EXERCISE
Format the listing lines from the one containing "The image size" through the end of the listing as a JSON list of strings, one string per line and both ends included, skipping blank lines. Leave out the pictures.
++++ DATA ++++
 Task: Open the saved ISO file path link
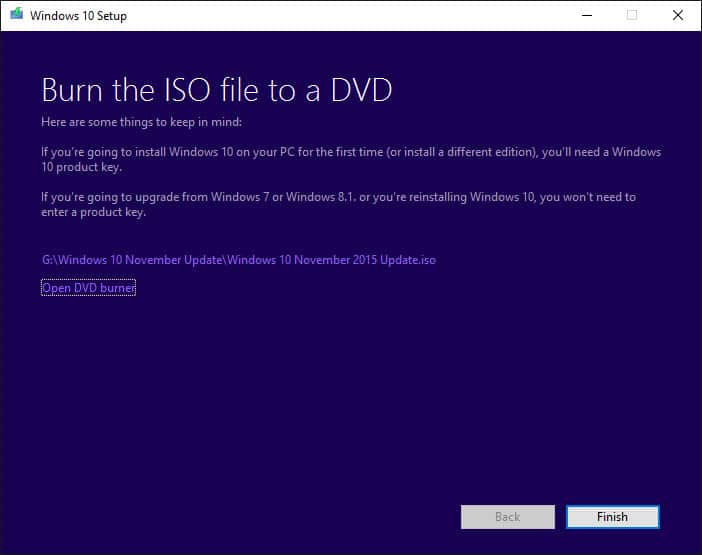(238, 260)
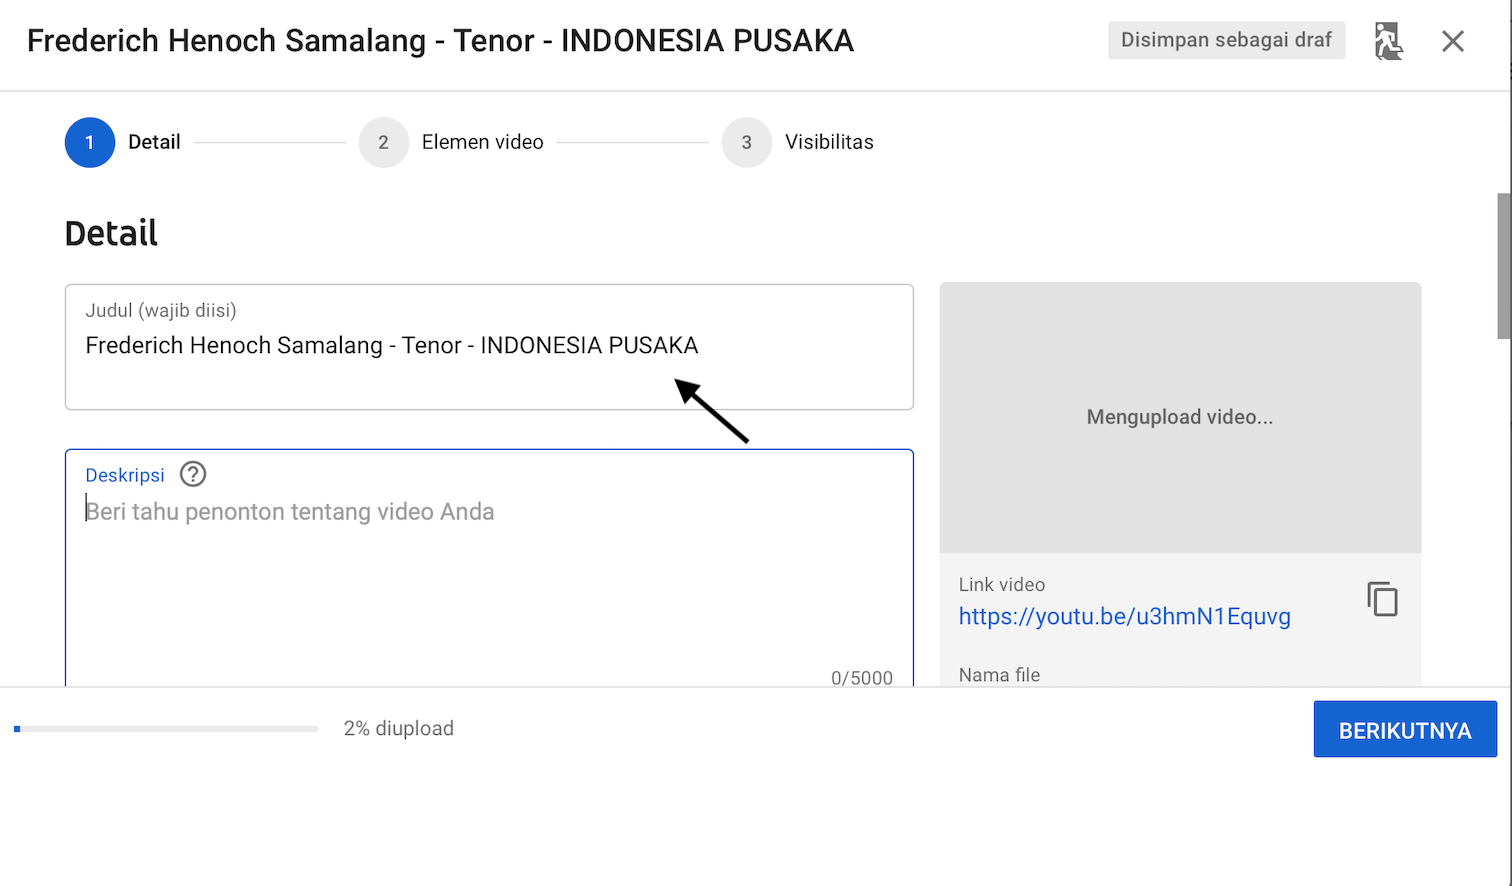
Task: Click the step 2 numbered circle
Action: click(x=383, y=142)
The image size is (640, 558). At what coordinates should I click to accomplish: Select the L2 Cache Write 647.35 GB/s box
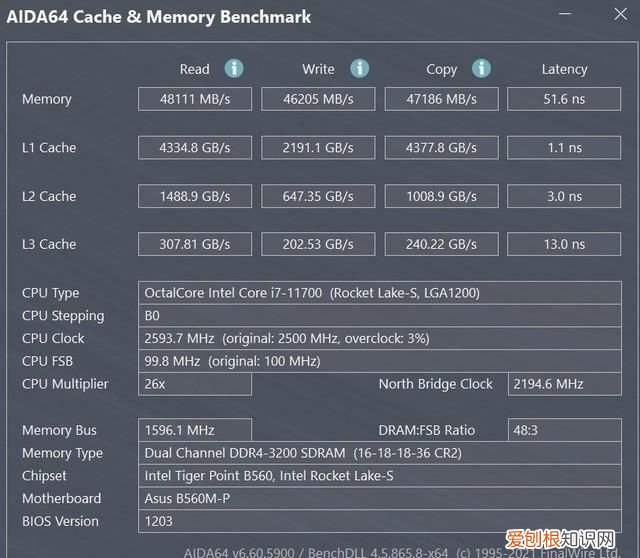click(318, 196)
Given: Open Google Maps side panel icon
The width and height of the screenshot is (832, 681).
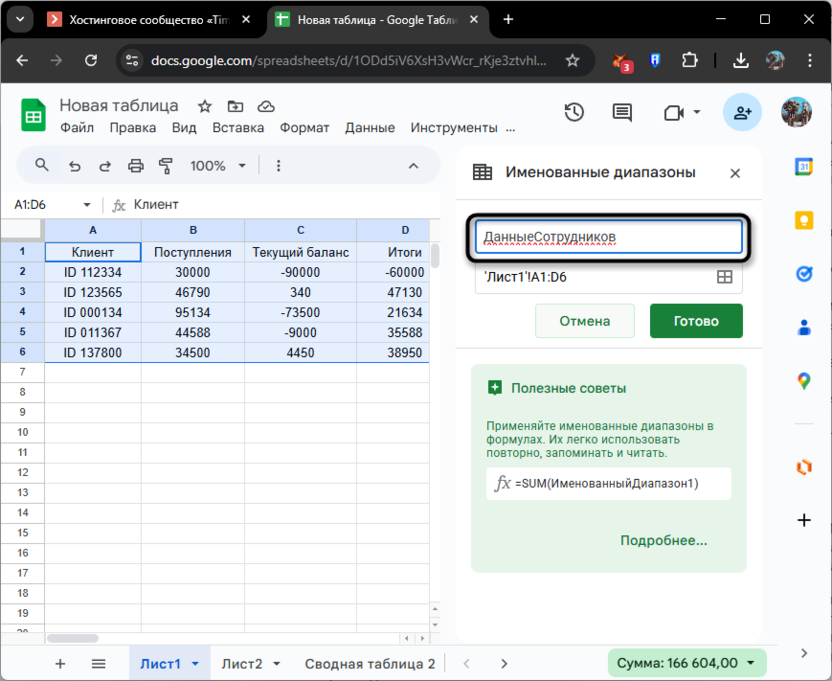Looking at the screenshot, I should click(x=803, y=380).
++++
ANSWER FOR THE TASK
[
  "The image size is (640, 558). At what coordinates should I click to accomplish: Select the L2 Cache Write 647.35 GB/s box",
  "click(318, 196)",
  "Given: Open Google Maps side panel icon",
  "The width and height of the screenshot is (832, 681).",
  "Looking at the screenshot, I should click(x=803, y=380)."
]